# Problem
Format the records below as a two-column CSV with a header row, using the column names instruction and action. Write one row per record, holding the request's text and its answer, each in a single quoted field with line breaks replaced by spaces, and leave out the pictures.

# Records shown
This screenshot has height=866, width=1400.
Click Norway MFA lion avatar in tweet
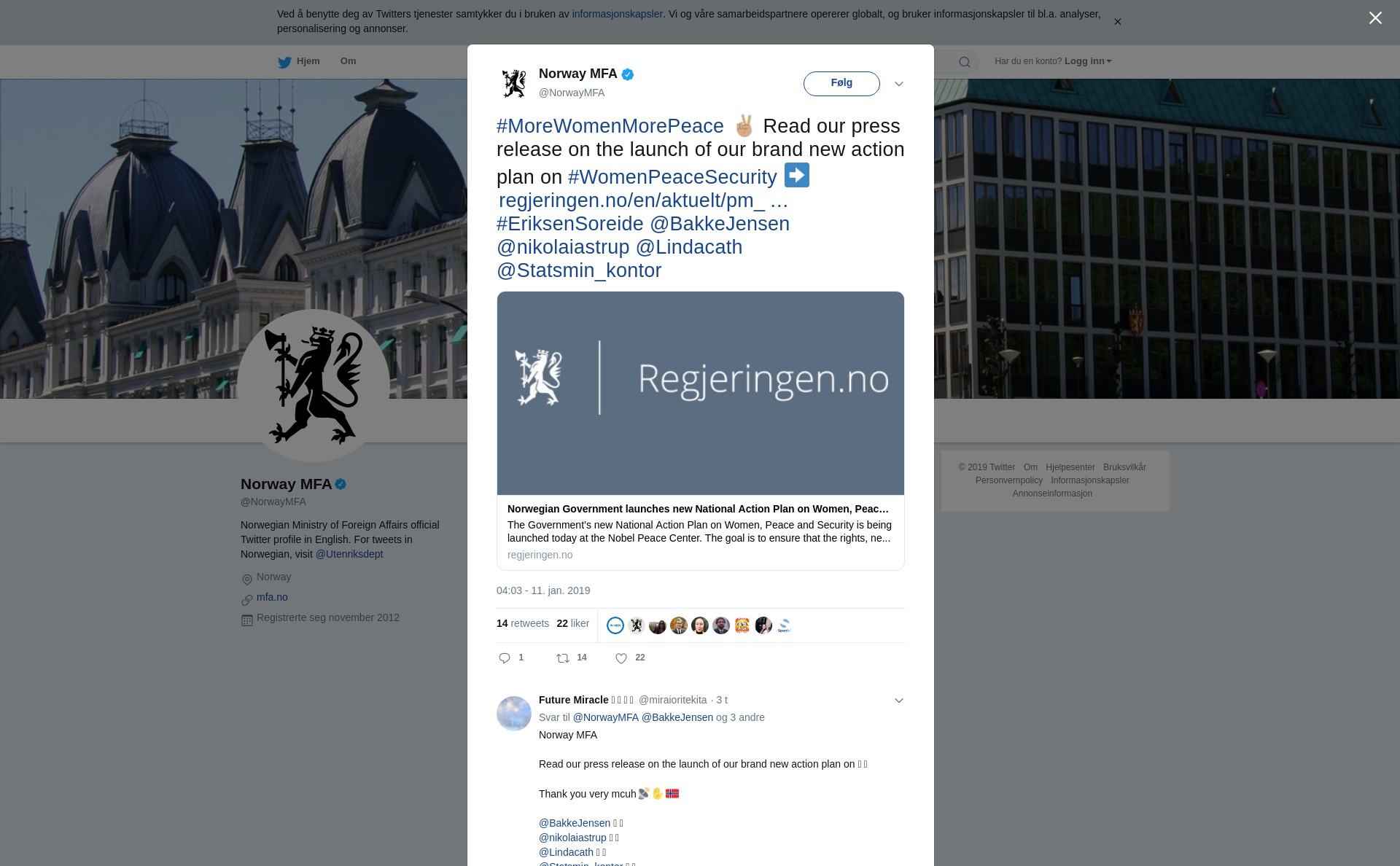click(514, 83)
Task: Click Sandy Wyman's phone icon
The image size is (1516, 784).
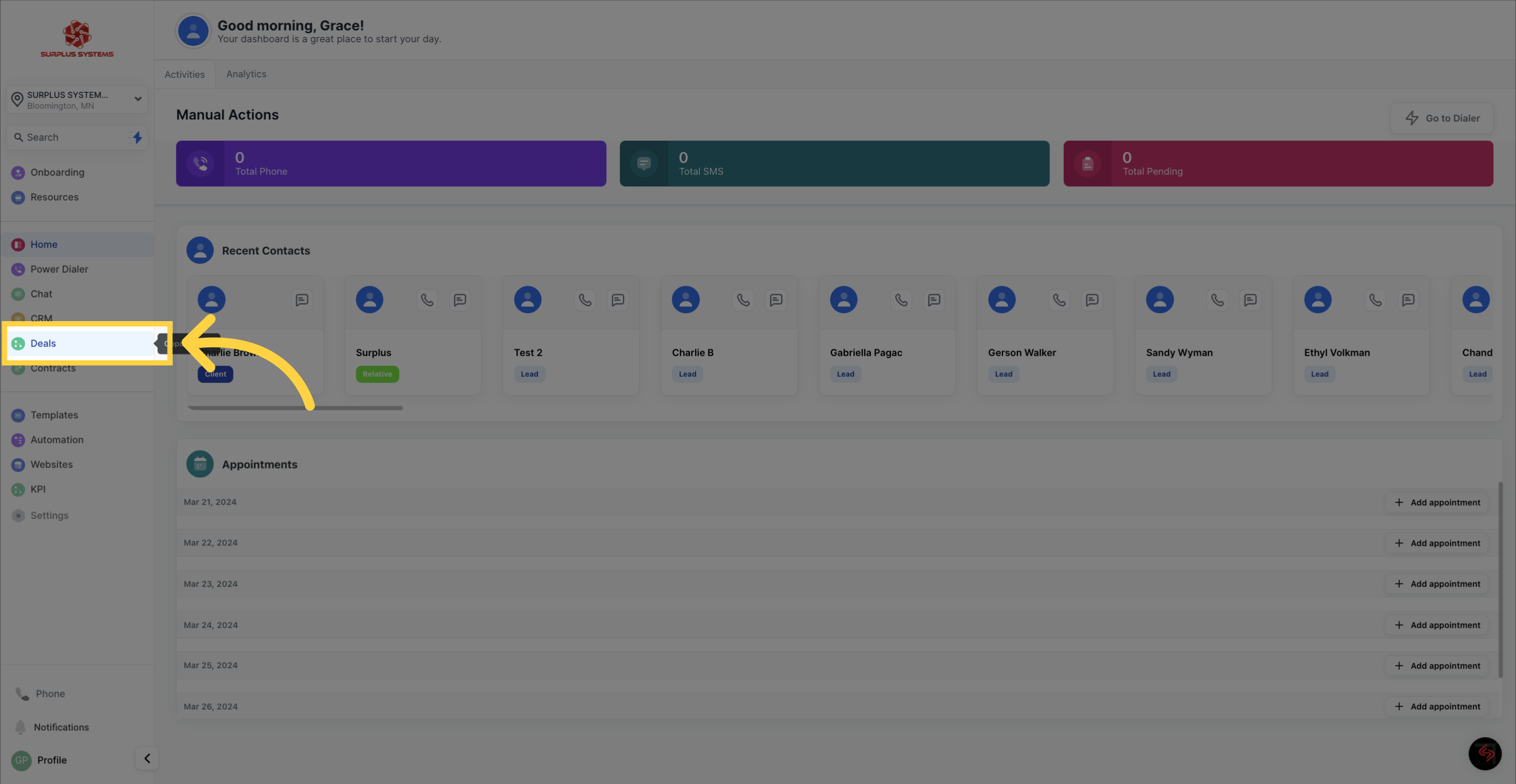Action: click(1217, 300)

# Result
instruction,action
"This screenshot has height=866, width=1400. Click Norway MFA lion avatar in tweet","click(514, 83)"
"Task: Click Sandy Wyman's phone icon The image size is (1516, 784).","Action: click(1217, 300)"